(Saved data entries)
_ _ _ _

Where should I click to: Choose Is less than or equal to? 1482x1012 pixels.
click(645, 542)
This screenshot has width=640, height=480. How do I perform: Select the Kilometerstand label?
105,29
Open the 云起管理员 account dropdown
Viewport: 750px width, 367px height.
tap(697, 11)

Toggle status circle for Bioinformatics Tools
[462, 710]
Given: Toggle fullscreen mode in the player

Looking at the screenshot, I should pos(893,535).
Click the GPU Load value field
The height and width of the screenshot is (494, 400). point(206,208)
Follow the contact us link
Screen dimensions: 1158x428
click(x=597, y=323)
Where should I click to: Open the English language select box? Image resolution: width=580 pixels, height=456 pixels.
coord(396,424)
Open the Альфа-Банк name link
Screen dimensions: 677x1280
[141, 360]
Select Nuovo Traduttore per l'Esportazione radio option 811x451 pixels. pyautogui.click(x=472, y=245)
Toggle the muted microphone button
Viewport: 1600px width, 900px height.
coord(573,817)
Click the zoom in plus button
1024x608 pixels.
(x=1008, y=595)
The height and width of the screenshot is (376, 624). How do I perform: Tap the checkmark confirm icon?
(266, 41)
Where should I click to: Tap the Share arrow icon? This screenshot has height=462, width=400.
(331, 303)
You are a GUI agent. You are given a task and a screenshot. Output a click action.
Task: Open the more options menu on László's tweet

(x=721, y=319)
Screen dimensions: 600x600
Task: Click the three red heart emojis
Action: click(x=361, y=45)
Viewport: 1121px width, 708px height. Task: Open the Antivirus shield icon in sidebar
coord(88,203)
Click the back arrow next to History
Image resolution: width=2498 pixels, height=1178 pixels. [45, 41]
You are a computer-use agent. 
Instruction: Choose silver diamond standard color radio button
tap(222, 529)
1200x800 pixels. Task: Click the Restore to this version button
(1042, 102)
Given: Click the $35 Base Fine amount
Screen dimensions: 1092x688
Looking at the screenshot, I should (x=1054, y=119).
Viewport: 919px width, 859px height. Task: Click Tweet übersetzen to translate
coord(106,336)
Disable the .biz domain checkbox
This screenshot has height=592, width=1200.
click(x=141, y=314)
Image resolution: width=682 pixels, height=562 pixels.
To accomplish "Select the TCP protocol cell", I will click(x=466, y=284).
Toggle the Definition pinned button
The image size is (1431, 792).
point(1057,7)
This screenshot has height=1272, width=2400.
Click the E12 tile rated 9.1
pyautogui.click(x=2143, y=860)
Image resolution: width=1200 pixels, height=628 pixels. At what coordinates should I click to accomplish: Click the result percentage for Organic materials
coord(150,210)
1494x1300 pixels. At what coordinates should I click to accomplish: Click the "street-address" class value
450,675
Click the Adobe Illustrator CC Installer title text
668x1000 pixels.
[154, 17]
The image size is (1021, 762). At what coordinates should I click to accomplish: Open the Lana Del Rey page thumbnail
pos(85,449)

_ _ _ _

_Work instructions_
Reproduce each line of the data without any change.

_Solution to the problem_
Where should I click to: Choose Is less than or equal to? 1482x1012 pixels.
click(645, 542)
This screenshot has width=640, height=480. How do I perform: Select the Kilometerstand label?
105,29
Open the 云起管理员 account dropdown
Viewport: 750px width, 367px height.
tap(697, 11)

Toggle status circle for Bioinformatics Tools
[462, 710]
Given: Toggle fullscreen mode in the player

Looking at the screenshot, I should pos(893,535).
Click the GPU Load value field
The height and width of the screenshot is (494, 400). point(206,208)
Follow the contact us link
Screen dimensions: 1158x428
click(x=597, y=323)
Where should I click to: Open the English language select box? Image resolution: width=580 pixels, height=456 pixels.
coord(396,424)
Open the Альфа-Банк name link
Screen dimensions: 677x1280
[141, 360]
Select Nuovo Traduttore per l'Esportazione radio option 811x451 pixels. pyautogui.click(x=472, y=245)
Toggle the muted microphone button
Viewport: 1600px width, 900px height.
coord(573,817)
Click the zoom in plus button
1024x608 pixels.
(x=1008, y=595)
The height and width of the screenshot is (376, 624). How do I perform: Tap the checkmark confirm icon?
(266, 41)
Where should I click to: Tap the Share arrow icon? This screenshot has height=462, width=400.
(331, 303)
You are a GUI agent. You are given a task and a screenshot. Output a click action.
Task: Open the more options menu on László's tweet

(x=721, y=319)
Screen dimensions: 600x600
Task: Click the three red heart emojis
Action: click(x=361, y=45)
Viewport: 1121px width, 708px height. Task: Open the Antivirus shield icon in sidebar
coord(88,203)
Click the back arrow next to History
Image resolution: width=2498 pixels, height=1178 pixels. [45, 41]
You are a computer-use agent. 
Instruction: Choose silver diamond standard color radio button
tap(222, 529)
1200x800 pixels. Task: Click the Restore to this version button
(1042, 102)
Given: Click the $35 Base Fine amount
Screen dimensions: 1092x688
Looking at the screenshot, I should (x=1054, y=119).
Viewport: 919px width, 859px height. Task: Click Tweet übersetzen to translate
coord(106,336)
Disable the .biz domain checkbox
This screenshot has height=592, width=1200.
click(x=141, y=314)
Image resolution: width=682 pixels, height=562 pixels.
To accomplish "Select the TCP protocol cell", I will click(x=466, y=284).
Toggle the Definition pinned button
The image size is (1431, 792).
point(1057,7)
This screenshot has height=1272, width=2400.
Click the E12 tile rated 9.1
pyautogui.click(x=2143, y=860)
Image resolution: width=1200 pixels, height=628 pixels. At what coordinates should I click to accomplish: Click the result percentage for Organic materials
coord(150,210)
1494x1300 pixels. At what coordinates should I click to accomplish: Click the "street-address" class value
450,675
Click the Adobe Illustrator CC Installer title text
668x1000 pixels.
[154, 17]
The image size is (1021, 762). At what coordinates should I click to accomplish: Open the Lana Del Rey page thumbnail
pos(85,449)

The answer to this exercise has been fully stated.